[DIRECTIVE]
Rewrite the stretch of the listing from the line containing "Given: Click the" through the line containing "Focus the timesheet Search field", replacing "Click" with "Select" and keeping everything else the same.

[GIVEN RECORDS]
+++
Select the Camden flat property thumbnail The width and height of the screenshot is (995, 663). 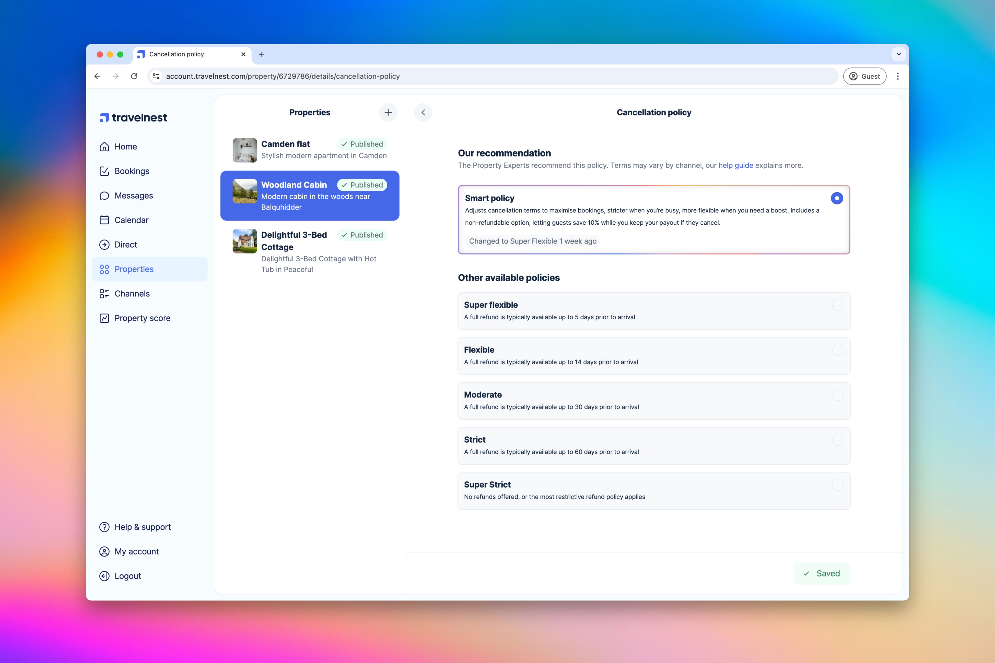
+++
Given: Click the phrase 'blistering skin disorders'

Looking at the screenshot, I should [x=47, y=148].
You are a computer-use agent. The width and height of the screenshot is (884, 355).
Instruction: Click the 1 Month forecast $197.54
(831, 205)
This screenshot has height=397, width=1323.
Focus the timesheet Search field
+++
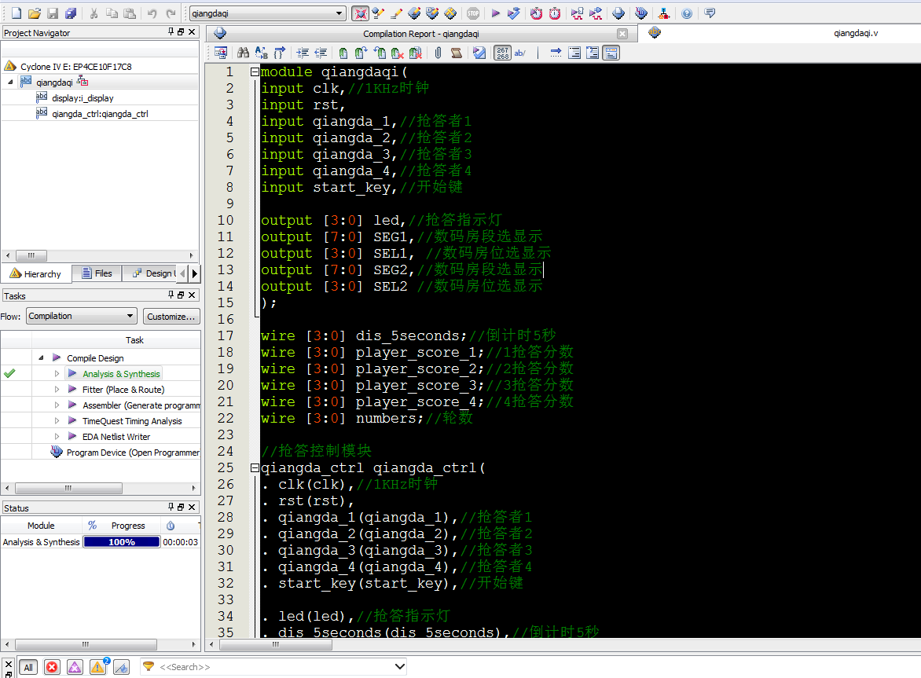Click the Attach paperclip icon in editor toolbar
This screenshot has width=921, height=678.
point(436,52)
+++
[CORRECT RESULT]
Given: Select the phrase 'blistering skin disorders'

Looking at the screenshot, I should [x=47, y=148].
You are a computer-use agent. The width and height of the screenshot is (884, 355).
Instruction: Select the 1 Month forecast $197.54
(831, 205)
This screenshot has height=397, width=1323.
Focus the timesheet Search field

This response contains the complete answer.